===== Given records =====
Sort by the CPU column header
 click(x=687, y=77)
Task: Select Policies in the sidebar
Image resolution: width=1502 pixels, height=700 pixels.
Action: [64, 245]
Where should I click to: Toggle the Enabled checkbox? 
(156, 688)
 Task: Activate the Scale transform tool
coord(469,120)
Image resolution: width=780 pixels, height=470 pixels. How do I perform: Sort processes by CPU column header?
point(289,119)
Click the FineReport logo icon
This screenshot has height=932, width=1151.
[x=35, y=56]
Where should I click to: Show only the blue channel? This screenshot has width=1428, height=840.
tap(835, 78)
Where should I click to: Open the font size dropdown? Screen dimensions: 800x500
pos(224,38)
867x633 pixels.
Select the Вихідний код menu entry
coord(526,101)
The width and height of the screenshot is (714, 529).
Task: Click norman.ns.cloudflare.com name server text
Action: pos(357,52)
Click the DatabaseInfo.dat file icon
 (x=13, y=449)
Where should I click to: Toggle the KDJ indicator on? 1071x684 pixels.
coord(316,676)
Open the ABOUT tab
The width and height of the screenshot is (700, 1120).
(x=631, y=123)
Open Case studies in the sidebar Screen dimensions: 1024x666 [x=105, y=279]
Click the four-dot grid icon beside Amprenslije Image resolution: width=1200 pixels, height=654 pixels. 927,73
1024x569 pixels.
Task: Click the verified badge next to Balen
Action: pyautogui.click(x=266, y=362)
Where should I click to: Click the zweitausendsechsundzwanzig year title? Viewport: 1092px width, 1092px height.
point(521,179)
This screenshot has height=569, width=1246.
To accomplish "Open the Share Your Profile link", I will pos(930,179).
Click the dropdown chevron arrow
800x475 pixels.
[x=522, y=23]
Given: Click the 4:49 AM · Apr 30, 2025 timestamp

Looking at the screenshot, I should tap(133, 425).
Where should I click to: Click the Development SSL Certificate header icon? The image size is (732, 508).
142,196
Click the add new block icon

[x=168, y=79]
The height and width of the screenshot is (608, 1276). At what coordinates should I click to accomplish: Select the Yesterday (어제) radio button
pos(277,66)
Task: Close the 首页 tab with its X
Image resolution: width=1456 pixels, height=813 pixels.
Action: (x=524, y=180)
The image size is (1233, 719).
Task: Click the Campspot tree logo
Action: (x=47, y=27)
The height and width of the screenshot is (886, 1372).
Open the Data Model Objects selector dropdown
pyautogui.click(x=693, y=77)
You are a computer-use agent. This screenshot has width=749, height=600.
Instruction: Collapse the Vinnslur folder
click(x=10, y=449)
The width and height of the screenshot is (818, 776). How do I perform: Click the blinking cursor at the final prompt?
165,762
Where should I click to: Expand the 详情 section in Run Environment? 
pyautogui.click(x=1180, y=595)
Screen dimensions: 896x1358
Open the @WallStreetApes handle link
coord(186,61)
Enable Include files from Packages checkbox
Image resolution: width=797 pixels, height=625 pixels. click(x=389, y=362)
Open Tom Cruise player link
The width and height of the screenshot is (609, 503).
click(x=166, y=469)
=====
- Your instructions -
Using the material above, work out how many lines hold the word "sidebar". Reply with that number alone.

- Written response -
2